Originally posted by Skylizard
One example, Kim can back me on this one, Penn State's trauma actually made profits and bought scanners for the hospital because they got so much reimbursement from the automobile insurance companies for MVA's. If you are the elite facility with the latest greatest then everyone dumps on you and since your the last stop you are stuck with all comers

Quote " We [Penn State Hershey Med] NEVER close to Trauma (referring to other institutions going on bypass for Trauma, ED, Medicine admits, etc.)" - Director of Trauma, PSU Hershey Med

Quote "You call, we haul " - PSU Hershey Med Ped Surg resident handbook, referring to the fact that we take ALL Pediatric Surgery transfers

So...we DO get "dumps" - a LOT of them. Some are legit - ie, we have in-house Neuro, Ortho, ENT, Ped Surg, etc. that a lot of the smaller outside facilities or area community hospitals don' t have. Then again, we often get Trauma transfers which could seemingly be taken care of by ANY doctor/surgeon but somehow arrive here on a trumped up call.

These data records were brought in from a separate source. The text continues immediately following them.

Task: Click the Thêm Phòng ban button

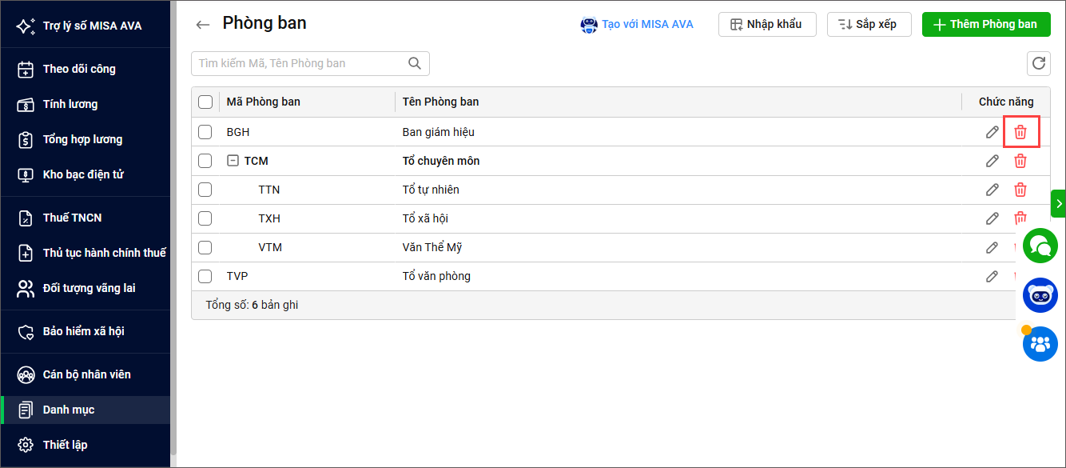Action: click(x=984, y=25)
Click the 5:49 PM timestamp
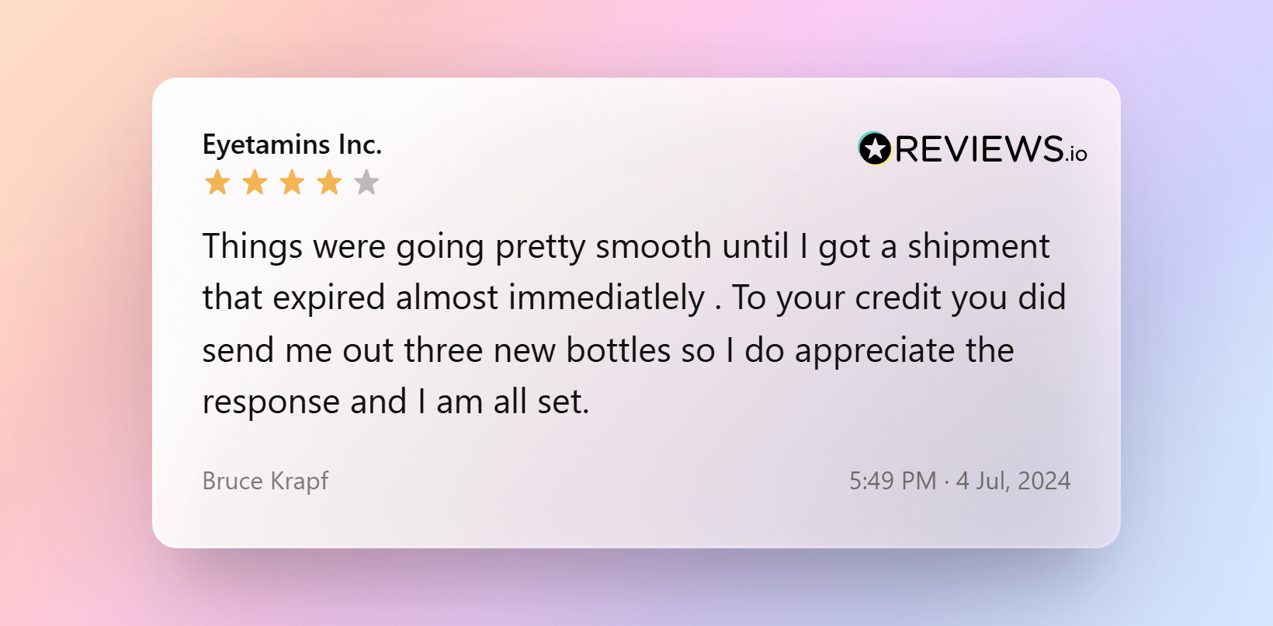 coord(893,481)
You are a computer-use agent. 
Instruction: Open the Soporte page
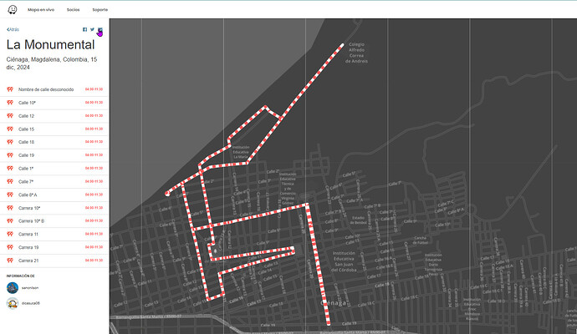point(100,9)
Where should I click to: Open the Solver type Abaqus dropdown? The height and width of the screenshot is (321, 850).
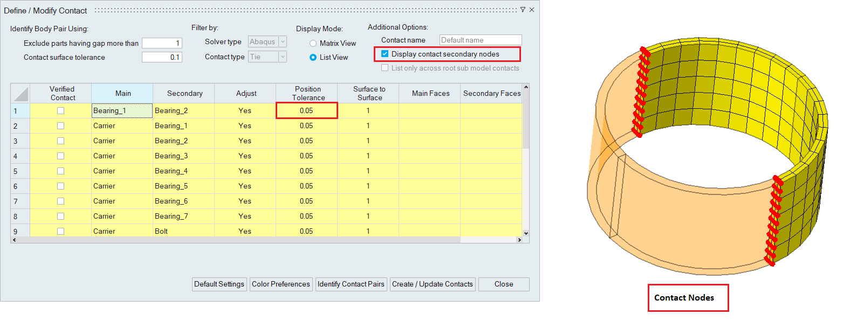tap(283, 42)
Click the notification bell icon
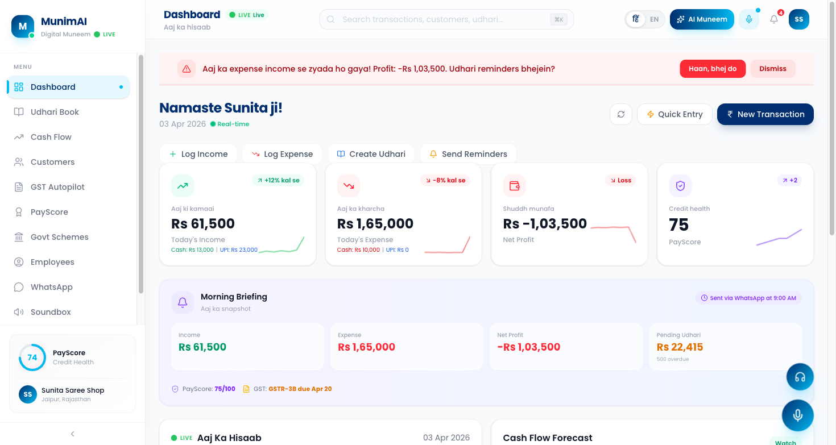 coord(773,19)
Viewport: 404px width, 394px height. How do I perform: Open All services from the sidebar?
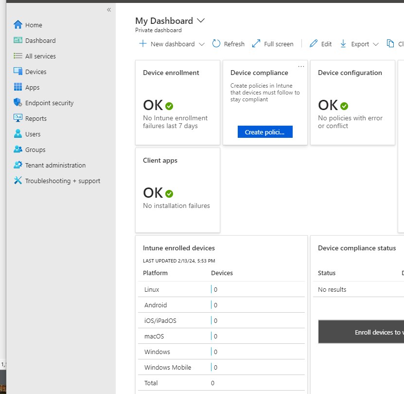[x=41, y=56]
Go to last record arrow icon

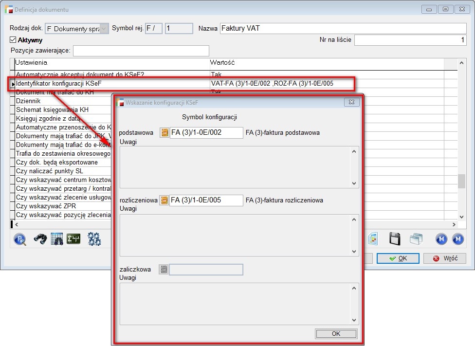tap(457, 239)
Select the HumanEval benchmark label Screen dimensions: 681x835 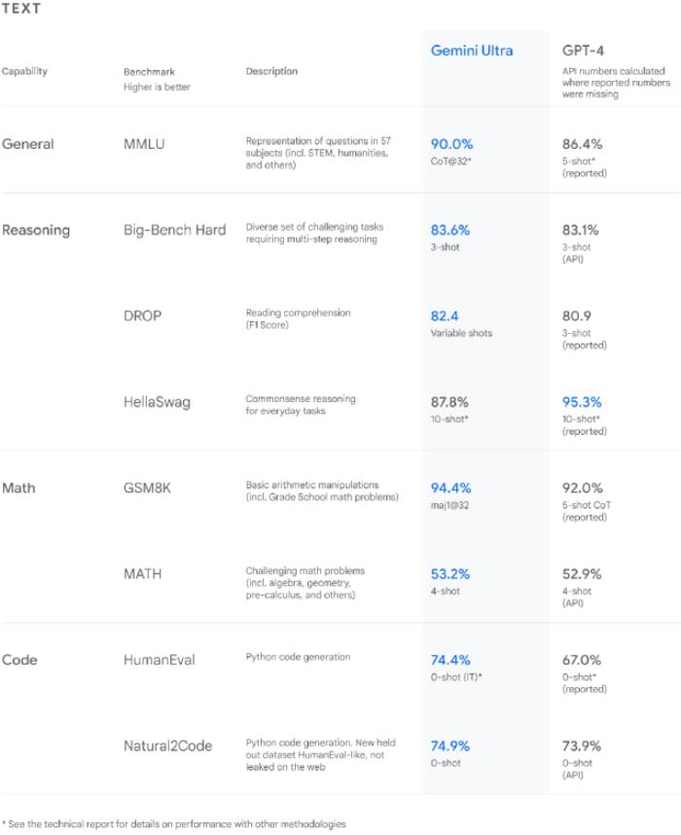point(160,660)
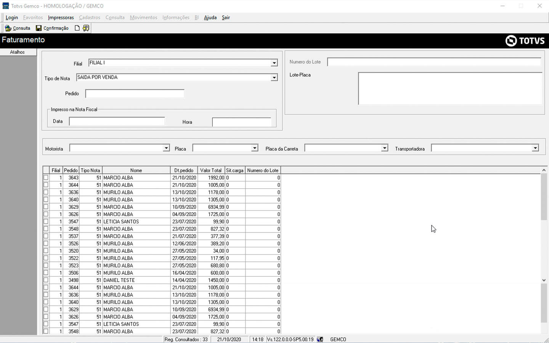549x343 pixels.
Task: Click the Confirmação floppy disk icon
Action: [39, 28]
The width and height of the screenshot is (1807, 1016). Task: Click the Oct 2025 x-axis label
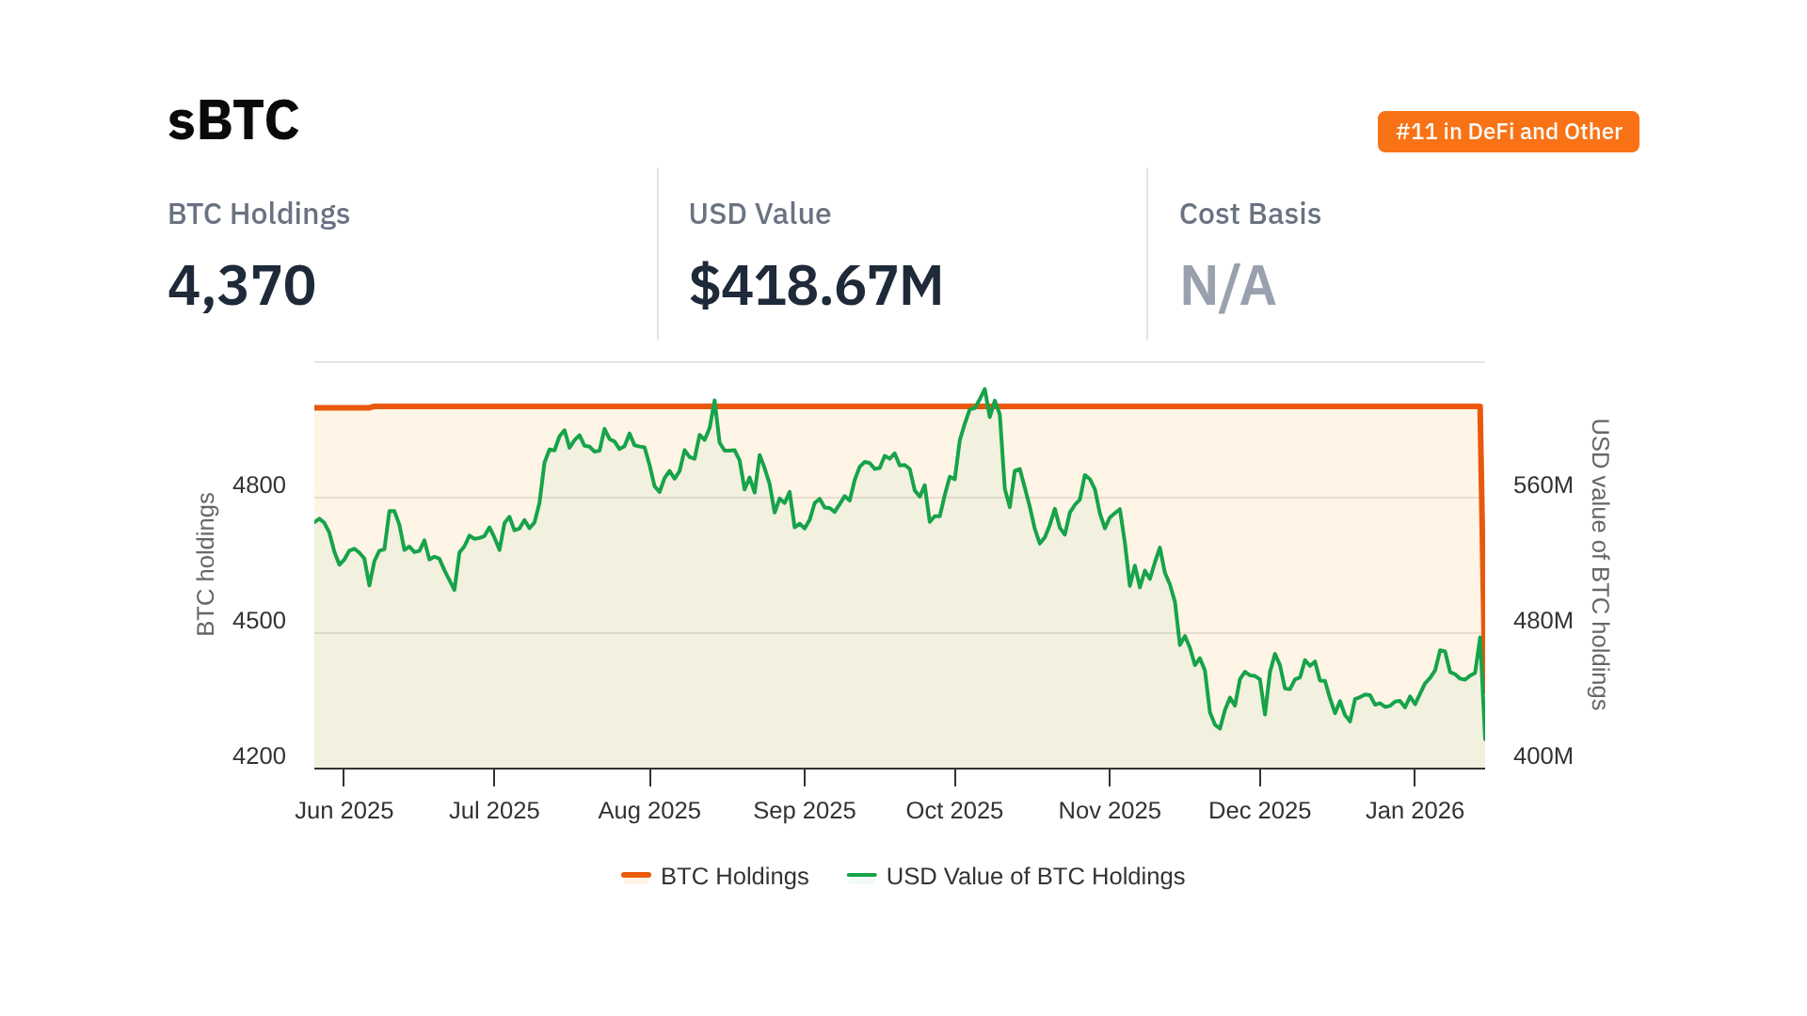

That's fine - we know we can take good care of these patients, and yes, the Trauma program does make a profit. Not only because of Trauma, but because several of the Trauma surgeons also do gastric bypasses which are pure money-makers for the program. It recently bought us a portable U/S machine for use in the Trauma bay and a few years ago, a dedicated Trauma CT scanner.

Most of our Trauma is blunt, MVAs/MCCs usually. These patients tend to have insurance, at least auto if not health. This is in contrast to the local community hospital which gets most of the penetrating trauma - many of whom have no insurance; but they make their money elsewhere.

As for the hours, others have explained it pretty clearly IMHO. The FREIDA database generally doesn't include call hours and has been notoriously wrong (on many fronts, not just hours worked) for ages. I frankly believe very little except perhaps the PDs name on each program's page. It is not hard to do 130+ hours per week if you come in at 430 am each day, don't leave until 730-8 pm and especially if you do a q2 call and don't go home post-call until maybe 530 or 600 pm (as was my schedule for a couple weeks last year on CT Surgery). Even now, with the changes, I was coming in at 4:30 - 500 am (and the interns even earlier) on my Trauma rotation and not leaving generally until 7 or 8 pm, with a couple of earlier days (ie, 6:00 pm). Call is now around q5 for us.

The lifestyle does break up a lot of marriages, but it doesn't necessarily need to if both of you have a common goal - to get you through residency with your marriage and sanity intact. Your SO must have a life outside of yours to survive your residency because he/she will spend a great deal of time without you - so unless you are attracted to the hermit type who doesn't mind being alone, they will have to make an effort to amuse themselves those long hours (even if "only" 80 per week) while you are away.
 
Thank you for your comments. While I still have time to consider what I will do, as I said surgery is creaping higher up on my list. Everything I am considering (ENT, OBGYN, Surgery), has surgery involved.

I'll keep this things in mind. And maybe get a dog. I've always like labs.

David
 
Those applying to general surgical residencies and those who are already in the early stages of their residencies should be wary of a solution to manpower issues which is already being used by my program director--the lab year(s). My director has hired more residents than he is allowed to graduate in order to staff the mid-level years and is trying to stash people in the lab for as long as is convenient to him. Thus, if you're not careful, your indentured servitude could be extended one, two, or three years longer than you anticipated. Even worse, our lab years are slowly evolving into "float" positions for the services rather than protected lab time--we take a fair amount of call to fill in the gaps, and a plan is emerging to have us cover evening and late-night cases. Get the amount of lab time you will be required to do in writing and make sure it is protected.